Folgendes bearbeiten —
[a] Beantworten Sie anhand des Textes über John F. Kennedy die folgenden Fragen:
(i) In welchem Jahr bereist Kennedy mit einem engen Freund Frankreich, Italien und Deutschland?
(ii) Wer veröffentlicht die Reisetagebücher und Briefe des jungen Kennedy?
(iii) Wessen Vormacht brach Kennedy als irischer Katholik?
[b] Übersetzen Sie aus dem Text über John F. Kennedy den Satz „Was an Kennedy am meisten fasziniert: Er ist ohne Zweifel schon als junger Mann eine interessante Persönlichkeit.“ ins Englische.
[c] Geben Sie aus dem Text über John F. Kennedy die Stelle wortgetreu wieder, beginnend mit „Anfangs fehlte es“ und weiter bis einschließlich „Beobachtungsgabe weitgehend fehlt.“.

Lesetext —
++++++++++++++++++++

Kaum ein anderer amerikanischer Präsident bewegt die Fantasie der Menschen auch fast fünfzig Jahre nach seiner Ermordung so sehr wie John F. Kennedy. Das ist nicht allein seiner gewaltsam beendeten Präsidentschaft geschuldet oder der Tatsache, dass mit ihm das PR-Zeitalter der Politik begann und Kennedy im neuen Medium Fernsehen zu wirken wusste; dass der irische Katholik die Vormacht der protestantischen Anglosachsen brach und damit zum Hoffnungssymbol für andere Minderheiten in den USA wurde; oder dass er einer ehrgeizigen Dynastie entstammt, die den amerikanischen Traum vom armen Einwanderer bis zum Präsidenten verkörpert wie kaum eine zweite. Was an Kennedy am meisten fasziniert: Er ist ohne Zweifel schon als junger Mann eine interessante Persönlichkeit. Aber er ist eben nicht nur – er befindet sich in einem beständigen Zustand des Werdens.
Anfangs fehlte es ihm an politischer Beobachtungsgabe
Der Germanist Oliver Lubrich veröffentlicht die jüngst erst aufgetauchten Reisetagebücher und Briefe des ganz jungen Kennedy. 1937 als Freshman, also in seinem ersten Collegejahr bereist Kennedy mit einem engen Freund Frankreich, Italien und Deutschland. Damals ist er ein etwas dandyhafter Schlacks, der mehr an Mädchen als an Politik interessiert zu sein scheint und dem es, was er durchaus selbst zu ahnen beginnt, an politischer Beobachtungsgabe weitgehend fehlt.

++++++++++++++++++++

Gegebene Daten —

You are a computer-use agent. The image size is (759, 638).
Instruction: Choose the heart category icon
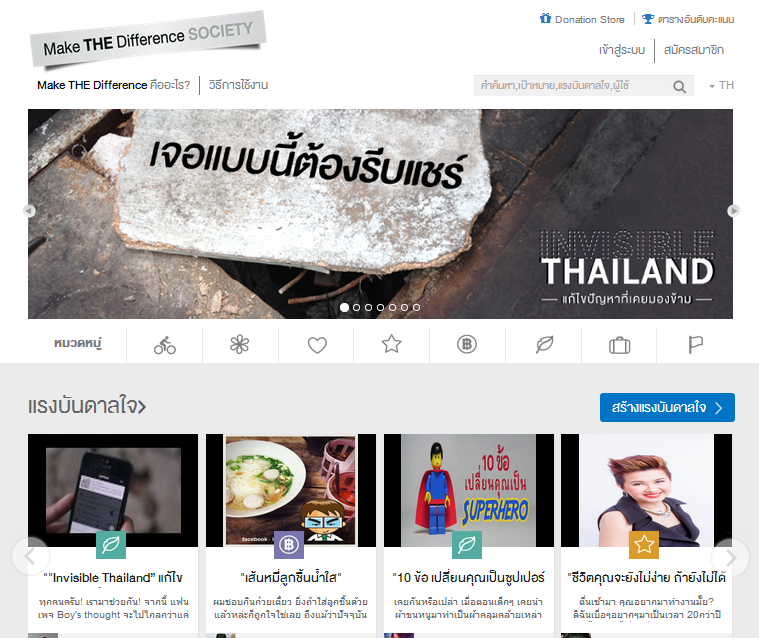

++++++++++++++++++++

Lösungen je Aufgabe —
[a]
(i) 1937
(ii) Der Germanist Oliver Lubrich
(iii) Die der protestantischen Anglosachsen

[b] What fascinates people most about Kennedy: even as a young man, he is without doubt an interesting personality.

[c]
Anfangs fehlte es ihm an politischer Beobachtungsgabe
Der Germanist Oliver Lubrich veröffentlicht die jüngst erst aufgetauchten Reisetagebücher und Briefe des ganz jungen Kennedy. 1937 als Freshman, also in seinem ersten Collegejahr bereist Kennedy mit einem engen Freund Frankreich, Italien und Deutschland. Damals ist er ein etwas dandyhafter Schlacks, der mehr an Mädchen als an Politik interessiert zu sein scheint und dem es, was er durchaus selbst zu ahnen beginnt, an politischer Beobachtungsgabe weitgehend fehlt.